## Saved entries
>>>

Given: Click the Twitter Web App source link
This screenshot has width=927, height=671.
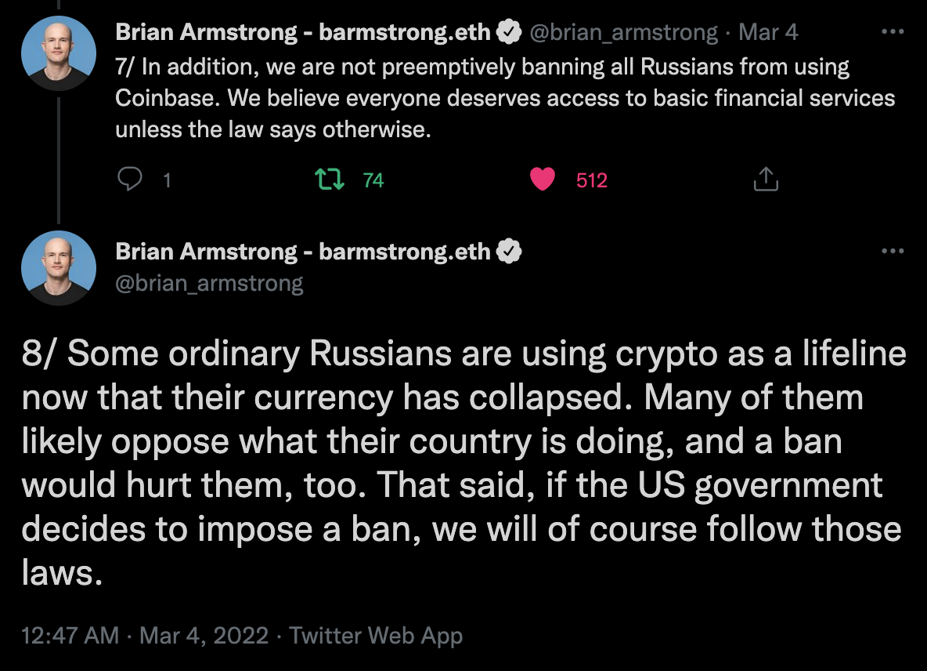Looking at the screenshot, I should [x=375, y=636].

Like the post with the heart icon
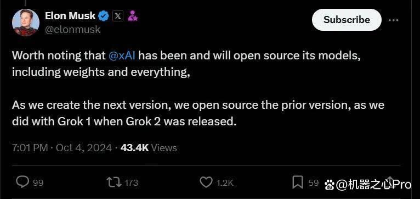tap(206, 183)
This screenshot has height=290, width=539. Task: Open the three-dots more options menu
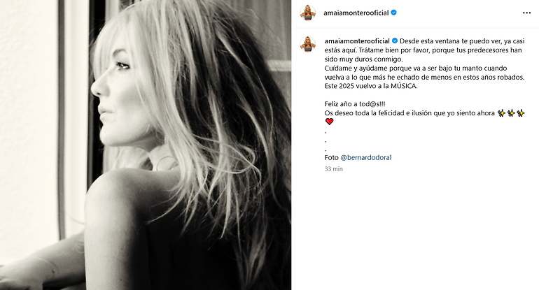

<<<

## WORK INSTRUCTION
Looking at the records above, extract only the lines from the one with "Like the post with the heart icon" through the last line, exactly, with the pictures left out.

## RESPONSE TO THIS TASK
Like the post with the heart icon
tap(206, 183)
This screenshot has height=290, width=539. Task: Open the three-dots more options menu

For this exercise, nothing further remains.